• [Yapılacak Görev]
Rusya-Ermenistan ilişkileri metninde geçen bütün yılları, metindeki ilk geçiş sırasına göre ve her birini yalnızca bir kez yazarak listeleyin.

• Sonuç bulunamadı

BÖLÜM 3. RUSYA`NIN SOĞUK SAVAŞ SONRASI KAFKASYA POLİTİKASI

3.1. Rusya`nın Güney Kafkasya Politikası

3.1.3. Rusya-Ermenistan İlişkileri

Ermenistan, Çar Rusyası`nın yıkılmasıyla 1918-1920 yılları arasında bağımsızlık kazansa da, gerçek bağımsızlığına Sovyetler Birliği`nin dağılmasıyla 1991`de kavuşmuştur. Kasım 1920`ye kadar ülkeyi burjuva-milliyetçi daşnaklar yönetmiş, bu ise komşu Azerbaycan`la ve Gürcistan`la bir çok askeri çatışmalara neden olmuştur. Aynı dönemde Ermeni-Türk karşıdurması da güçlenmiştir. Yalnız Kasım 1920`de daşnak hükümetinin devrilmesi ve Ermenistan`da Sovyet yönetimi kurulması ile ülkenin durumu iyileşmeye başlamıştır. 1921`de Moskova Konferansı`nda Türkiye ile SSCB arasında imzalanan anlaşmaya göre Ermenistan, Gürcistan ve Azerbaycan`ın Türkiye ile sınırları belirlenmiştir. Böylece Rusya, Ermeni güvenliği ve sınırlarının temel garantı haline gelmiştir. SSCB`nin dağılması döneminin başlanğıcında, başka sözle Gorbaçov döneminde Ermenistan`da da durum aniden sertleçşmiştir. Ekonomik gerileme fonunda ülkede milliyetçilik duygularının kabarması Dağlık Karabağ`da 1987`de Ermeni-Azerbaycanlı karşıdurmasının gerginleşmesine getirip çıkarmıştır. 1988`de Ermenistan`da “Karabağ” komitesi oluşturulmuş, komünist etkisi giderek azalmaya başlamıştır.

• [Sağlanan Bilgiler]
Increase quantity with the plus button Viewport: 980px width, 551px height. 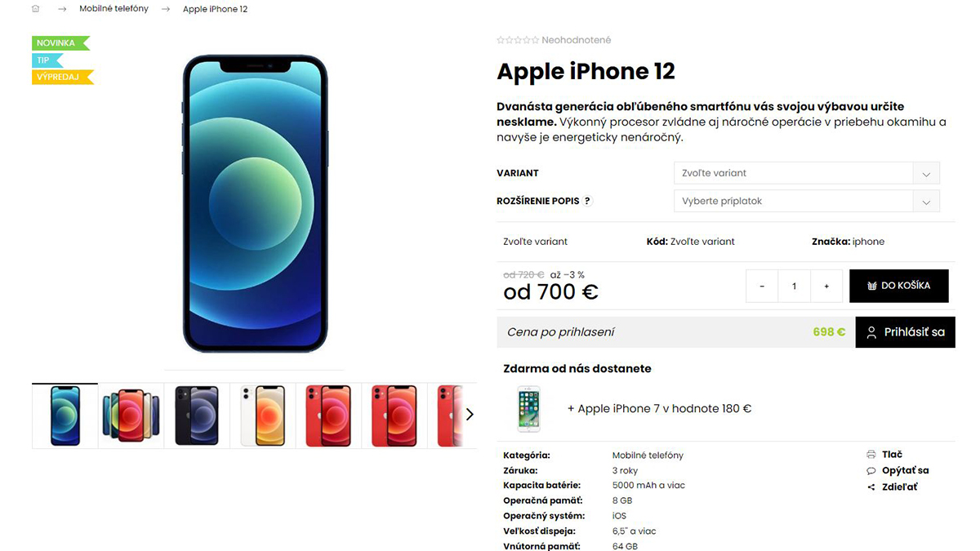[826, 287]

• [Alıştırma Çıktısı]
1918, 1920, 1991, 1921, 1987, 1988